_PASSAGE_
>> START

Re: [PATCH for 7.2-rc3 v1 0/2] virtio fixes
Posted by Alex Bennée 1 week, 6 days ago
"Michael S. Tsirkin" <mst@redhat.com> writes:

> On Thu, Nov 24, 2022 at 10:24:14PM +0000, Alex Bennée wrote:
>> 
>> "Michael S. Tsirkin" <mst@redhat.com> writes:
>> 
>> > On Thu, Nov 24, 2022 at 09:21:15AM +0000, Alex Bennée wrote:
>> >> 
>> >> "Michael S. Tsirkin" <mst@redhat.com> writes:
>> >> 
>> >> > On Wed, Nov 23, 2022 at 04:03:49PM +0000, Alex Bennée wrote:
>> >> >> 
>> >> >> "Michael S. Tsirkin" <mst@redhat.com> writes:
>> >> >> 
>> >> >> > On Wed, Nov 23, 2022 at 03:21:32PM +0000, Alex Bennée wrote:
>> >> >> >> Hi,
>> >> >> >> 
>> >> >> >> This hopefully fixes the problems with VirtIO migration caused by the
>> >> >> >> previous refactoring of virtio_device_started(). That introduced a
>> >> >> >> different order of checking which didn't give the VM state primacy but
>> >> >> >> wasn't noticed as we don't properly exercise VirtIO device migration
>> >> >> >> and caused issues when dev->started wasn't checked in the core code.

>> END

_STORED DATA_
>> START

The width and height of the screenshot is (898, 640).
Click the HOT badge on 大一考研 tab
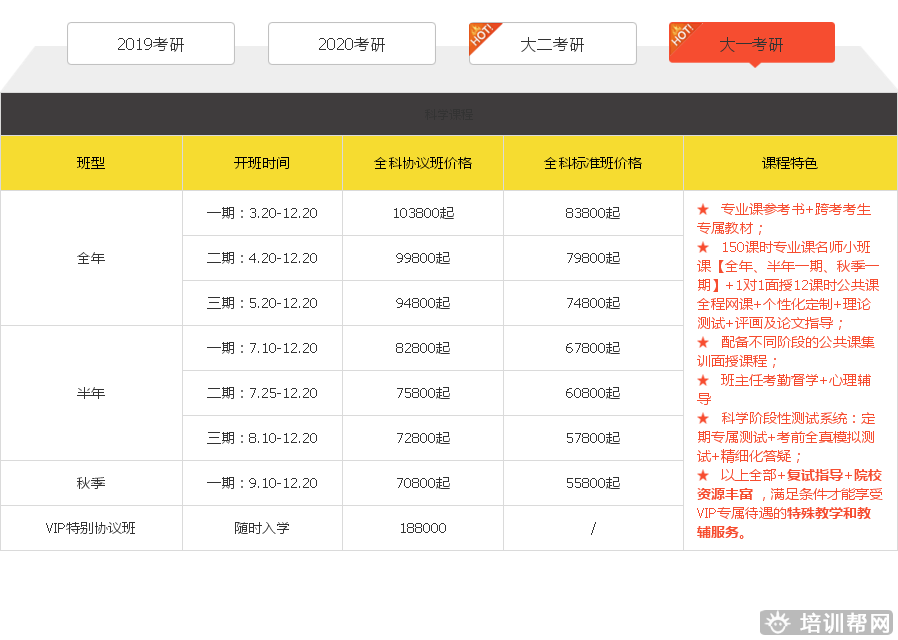click(682, 35)
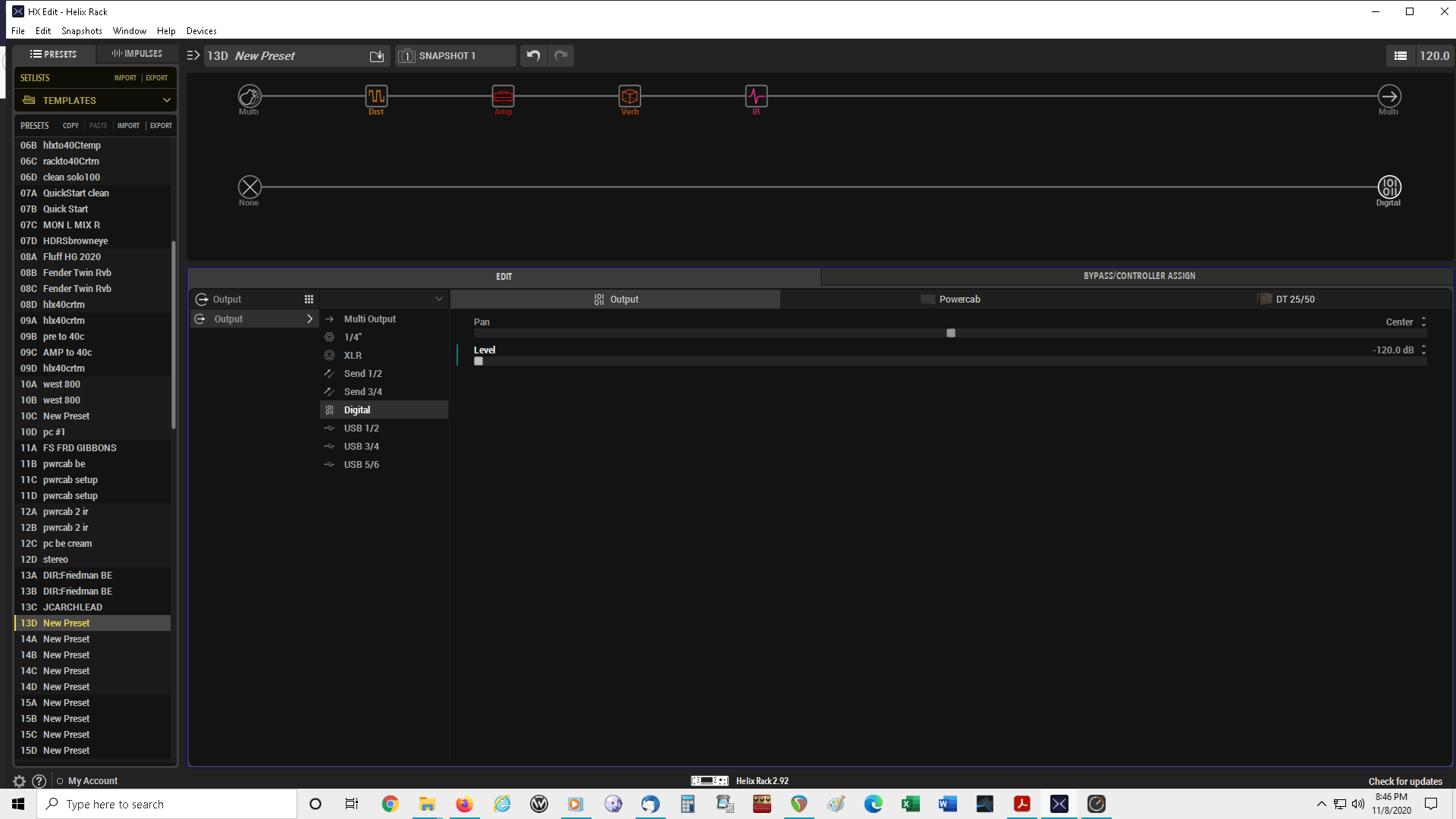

>> END

Extend the mailing-list thread on the virtio fixes, starting after its last sentence. The data plays no part in what follows.

>> >> >> >> The introduction of virtio_device_should_start() split the overloaded
>> >> >> >> function up but the broken order still remained. The series finally
>> >> >> >> fixes that by restoring the original semantics but with the cleaned up
>> >> >> >> functions.
>> >> >> >> 
>> >> >> >> I've added more documentation to the various structures involved as
>> >> >> >> well as the functions. There is still some inconsistencies in the
>> >> >> >> VirtIO code between different devices but I think that can be looked
>> >> >> >> at over the 8.0 cycle.
>> >> >> >
>> >> >> >
>> >> >> > Thanks a lot! Did you try this with gitlab CI? A patch similar to your
>> >> >> > 2/2 broke it previously ...
>> >> >> 
>> >> >> Looking into it now - so far hasn't broken locally but I guess there is
>> >> >> something different about the CI.
>> >> >
>> >> >
>> >> > yes - pls push to gitlab, create pipeline e.g. with QEMU_CI set to 2
>> >> >
>> >> > Or with QEMU_CI set to 1 and then run fedora container and then
>> >> > clang-system manually.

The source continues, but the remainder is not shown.